Right now, INX is a live-CD only distro and isn't meant to be installed, but what it might be able to do is give you some good ideas on how to flesh out your current Linux or BSD system to make life in the console that much better. That's the theory in my mind, anyway.
If you want to download the ISO (or get it via Torrent), it's 188 megabytes.
There are other systems that are, in one way or another, "meant" for console use, but none that I know of that are aimed in any way at the desktop user, with enough apps on board to keep you happy.
Here's what looks like a list of the packages in INX.
The biggest impediment to most users when it comes to being productive on the command line is the fact that almost all distributions focus on the X environment and not at all on the console. Any distro that puts the console experience first is something well worth looking into for both its own sake and for the greater cause of making the user more productive on the command line in any Linux/Unix system.

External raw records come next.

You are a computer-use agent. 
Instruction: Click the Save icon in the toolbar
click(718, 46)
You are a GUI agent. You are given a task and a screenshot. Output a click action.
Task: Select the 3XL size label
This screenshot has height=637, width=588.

INX is something I will definitely be looking at closely.
Update: The first machine I tried to run INX on was the $15 Laptop, the Compaq Armada 7770dmt with 233 MHz Pentium II MMX and 144 MB RAM. It would start to boot, but at some point during the boot sequence, it got stuck in a loop and wouldn't get all the way to a prompt.
I'm not surprised because this underpowered laptop has trouble with Xubuntu, the Xfce version of Ubuntu. I thought that a console-only version might do better, but in this case it didn't. It could have something to do with the kernel being so relatively new and no longer supporting the hardware.
I have yet to try INX on my Dell desktops or the $0 Laptop (Gateway Solo 1450), which is quite Ubuntu-friendly.